Substrate-binding recognition and specificity of trehalose phosphorylase from Schizophyllum commune examined in steady-state kinetic studies with deoxy and deoxyfluoro substrate analogues and inhibitors.

Trehalose phosphorylase is a component of the alpha-D-glucopyranosyl alpha-D-glucopyranoside (alpha,alpha-trehalose)-degrading enzyme system in fungi and it catalyses glucosyl transfer from alpha,alpha-trehalose to phosphate with net retention of the anomeric configuration. The enzyme active site has no detectable affinity for alpha,alpha-trehalose in the absence of bound phosphate and catalysis occurs from the ternary complex. To examine the role of non-covalent enzyme-substrate interactions for trehalose phosphorylase recognition, we used the purified enzyme from Schizophyllum commune and tested a series of incompetent structural analogues of the natural substrates and products as inhibitors of the enzyme.
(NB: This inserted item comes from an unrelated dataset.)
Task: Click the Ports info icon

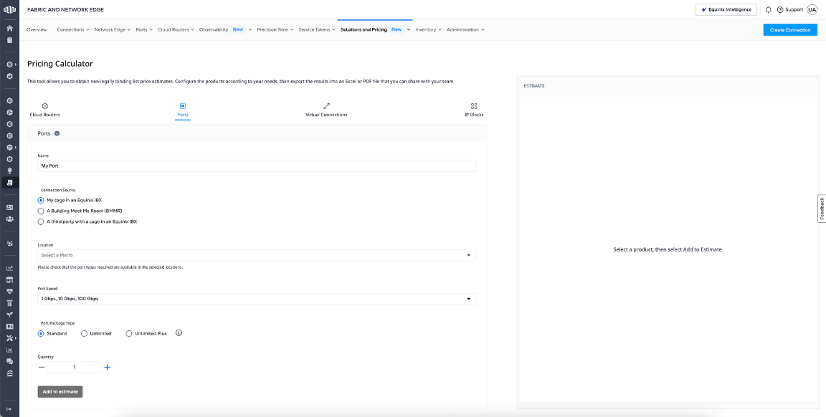Action: click(57, 133)
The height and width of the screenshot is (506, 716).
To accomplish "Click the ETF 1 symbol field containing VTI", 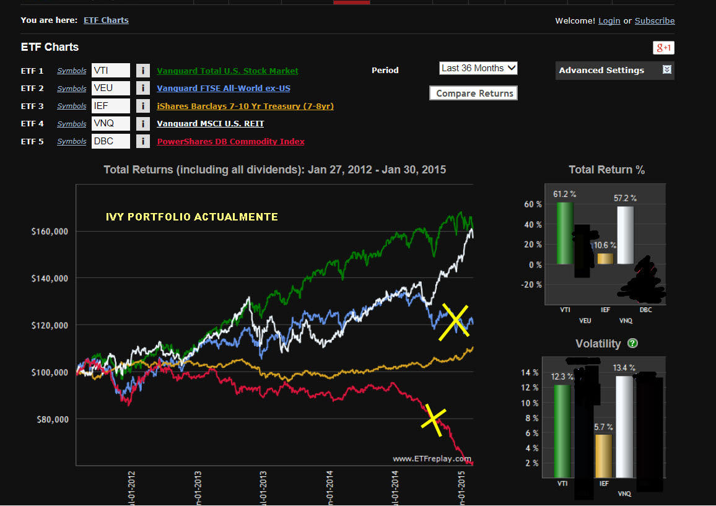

Equilibrium-binding constants (K(i)) for deoxy- and deoxyfluoro derivatives of D-glucose show that loss of interactions with the 3-, 4- or 6-OH, but not the reactive 1- and the 2-OH, results in considerably (> or =100-fold) weaker affinity for sugar-binding subsite +1, revealing the requirement for hydrogen bonding with hydroxyls, away from the site of chemical transformation to position precisely the D-glucose-leaving group/nucleophile for catalysis. The high specificity of trehalose phosphorylase for the sugar aglycon during binding and conversion of O-glycosides is in contrast with the observed alpha-retaining phosphorolysis of alpha-D-glucose-1-fluoride (alpha-D-Glc-1-F) since the productive bonding capability of the fluoride-leaving group with subsite +1 is minimal. The specificity constant (19 M(-1).s(-1)) and catalytic-centre activity (0.1 s(-1)) for the reaction with alpha-D-Glc-1-F are 0.10- and 0.008-fold the corresponding kinetic parameters for the enzymic reaction with alpha,alpha-trehalose. The non-selective-inhibition profile for a series of inactive alpha-D-glycopyranosyl phosphates shows that the driving force for the binary-complex formation lies mainly in interactions of the enzyme with the phosphate group and suggests that hydrogen bonding with hydroxyl groups at the catalytic site (subsite -1) contributes to catalysis by providing stabilization, which is specific to the transition state. Vanadate, a tight-binding phosphate mimic, inhibits the phosphorolysis of alpha-D-Glc-1-F by forming a ternary complex whose apparent dissociation constant of 120 microM is approx. 160-fold greater than the dissociation constant of the same inhibitor complex with alpha,alpha-trehalose.